Depuis mai 2012, la pression sur la LRA s’est systématiquement accrue et semble l’avoir réduite, sans l’avoir totalement éradiquée, à un groupe marginal ne comptant plus dans ses rangs que 500 rebelles. Dans les faits, divers obstacles sont toutefois venus contrecarrer la lutte contre la LRA :  

  1. La lutte a été ralentie par le coup d’État en RCA. Par le passé, il s’est déjà avéré à plusieurs reprises que la LRA proliférait dans les régions caractérisées par une absence de pouvoir étatique.

  2. Malgré l’existence d’un mécanisme conjoint de coordination (MCC), la coordination entre les différents contingents est loin d’être optimale sur le terrain (en raison du manque de moyens, d’équipements de communication, entre autres).
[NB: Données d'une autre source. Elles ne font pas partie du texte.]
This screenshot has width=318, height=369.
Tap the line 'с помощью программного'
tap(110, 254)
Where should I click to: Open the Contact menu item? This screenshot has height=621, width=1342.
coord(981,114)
À cela s’ajoutent des problèmes persistants en termes de déplacements transfrontaliers des troupes (par ex. les soldats ougandais ne sont pas autorisés à pénétrer sur le territoire de la RDC). Les échanges de renseignements laissent également à désirer.

  3. Enfin, il apparaît que le soutien logistique (transport aérien, aide médicale, ravitaillement, moyens de communication) apporté par l’armée nationale aux contingents déployés est la plupart du temps limité, voire inexistant.

  4. Le futur financement de l’initiative de coopération régionale est incertain. Son coût était totalement pris en charge par l’UE, ce qui ne sera plus nécessairement possible en 2014.